──────── Provided information ────────

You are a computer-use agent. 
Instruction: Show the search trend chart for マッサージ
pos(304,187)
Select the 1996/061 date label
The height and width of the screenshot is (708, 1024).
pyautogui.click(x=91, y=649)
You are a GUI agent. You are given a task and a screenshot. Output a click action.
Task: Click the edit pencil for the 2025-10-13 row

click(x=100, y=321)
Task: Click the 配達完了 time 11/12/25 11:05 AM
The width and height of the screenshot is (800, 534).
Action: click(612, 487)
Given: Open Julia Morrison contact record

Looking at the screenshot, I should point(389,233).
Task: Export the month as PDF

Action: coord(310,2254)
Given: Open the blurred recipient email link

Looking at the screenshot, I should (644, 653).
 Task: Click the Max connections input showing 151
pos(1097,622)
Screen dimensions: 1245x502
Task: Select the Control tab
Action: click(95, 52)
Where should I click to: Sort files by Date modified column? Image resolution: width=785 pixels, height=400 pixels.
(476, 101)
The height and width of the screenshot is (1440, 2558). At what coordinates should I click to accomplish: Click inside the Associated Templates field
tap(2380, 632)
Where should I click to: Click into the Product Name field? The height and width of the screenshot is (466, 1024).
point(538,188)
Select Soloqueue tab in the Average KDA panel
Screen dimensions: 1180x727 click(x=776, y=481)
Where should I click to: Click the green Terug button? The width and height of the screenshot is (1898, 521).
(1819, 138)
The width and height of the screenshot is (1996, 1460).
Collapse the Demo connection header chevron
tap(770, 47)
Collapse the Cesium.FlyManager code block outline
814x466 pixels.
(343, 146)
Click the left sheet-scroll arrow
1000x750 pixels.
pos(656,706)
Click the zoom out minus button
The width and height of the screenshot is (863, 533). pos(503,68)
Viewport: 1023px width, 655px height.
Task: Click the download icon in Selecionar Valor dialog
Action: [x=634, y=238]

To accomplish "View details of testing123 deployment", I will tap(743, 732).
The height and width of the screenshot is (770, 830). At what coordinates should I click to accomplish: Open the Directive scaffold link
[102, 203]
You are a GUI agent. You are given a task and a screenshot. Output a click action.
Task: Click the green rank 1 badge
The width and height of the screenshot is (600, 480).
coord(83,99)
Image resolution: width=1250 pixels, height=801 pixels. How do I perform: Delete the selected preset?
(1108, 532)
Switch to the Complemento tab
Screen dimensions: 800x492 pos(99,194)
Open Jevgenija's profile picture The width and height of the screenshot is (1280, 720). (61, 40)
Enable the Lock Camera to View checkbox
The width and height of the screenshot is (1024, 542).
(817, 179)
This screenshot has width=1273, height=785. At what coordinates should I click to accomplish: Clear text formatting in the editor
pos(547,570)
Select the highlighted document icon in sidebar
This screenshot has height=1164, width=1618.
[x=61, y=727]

────────

### What this task involves
Reproduce every one of the rows above verbatim, line for line.

### Right answer
You are a computer-use agent. 
Instruction: Show the search trend chart for マッサージ
pos(304,187)
Select the 1996/061 date label
The height and width of the screenshot is (708, 1024).
pyautogui.click(x=91, y=649)
You are a GUI agent. You are given a task and a screenshot. Output a click action.
Task: Click the edit pencil for the 2025-10-13 row

click(x=100, y=321)
Task: Click the 配達完了 time 11/12/25 11:05 AM
The width and height of the screenshot is (800, 534).
Action: click(612, 487)
Given: Open Julia Morrison contact record

Looking at the screenshot, I should point(389,233).
Task: Export the month as PDF

Action: coord(310,2254)
Given: Open the blurred recipient email link

Looking at the screenshot, I should (644, 653).
 Task: Click the Max connections input showing 151
pos(1097,622)
Screen dimensions: 1245x502
Task: Select the Control tab
Action: click(95, 52)
Where should I click to: Sort files by Date modified column? Image resolution: width=785 pixels, height=400 pixels.
(476, 101)
The height and width of the screenshot is (1440, 2558). At what coordinates should I click to accomplish: Click inside the Associated Templates field
tap(2380, 632)
Where should I click to: Click into the Product Name field? The height and width of the screenshot is (466, 1024).
point(538,188)
Select Soloqueue tab in the Average KDA panel
Screen dimensions: 1180x727 click(x=776, y=481)
Where should I click to: Click the green Terug button? The width and height of the screenshot is (1898, 521).
(1819, 138)
The width and height of the screenshot is (1996, 1460).
Collapse the Demo connection header chevron
tap(770, 47)
Collapse the Cesium.FlyManager code block outline
814x466 pixels.
(343, 146)
Click the left sheet-scroll arrow
1000x750 pixels.
pos(656,706)
Click the zoom out minus button
The width and height of the screenshot is (863, 533). pos(503,68)
Viewport: 1023px width, 655px height.
Task: Click the download icon in Selecionar Valor dialog
Action: [x=634, y=238]

To accomplish "View details of testing123 deployment", I will tap(743, 732).
The height and width of the screenshot is (770, 830). At what coordinates should I click to accomplish: Open the Directive scaffold link
[102, 203]
You are a GUI agent. You are given a task and a screenshot. Output a click action.
Task: Click the green rank 1 badge
The width and height of the screenshot is (600, 480).
coord(83,99)
Image resolution: width=1250 pixels, height=801 pixels. How do I perform: Delete the selected preset?
(1108, 532)
Switch to the Complemento tab
Screen dimensions: 800x492 pos(99,194)
Open Jevgenija's profile picture The width and height of the screenshot is (1280, 720). (61, 40)
Enable the Lock Camera to View checkbox
The width and height of the screenshot is (1024, 542).
(817, 179)
This screenshot has width=1273, height=785. At what coordinates should I click to accomplish: Clear text formatting in the editor
pos(547,570)
Select the highlighted document icon in sidebar
This screenshot has height=1164, width=1618.
[x=61, y=727]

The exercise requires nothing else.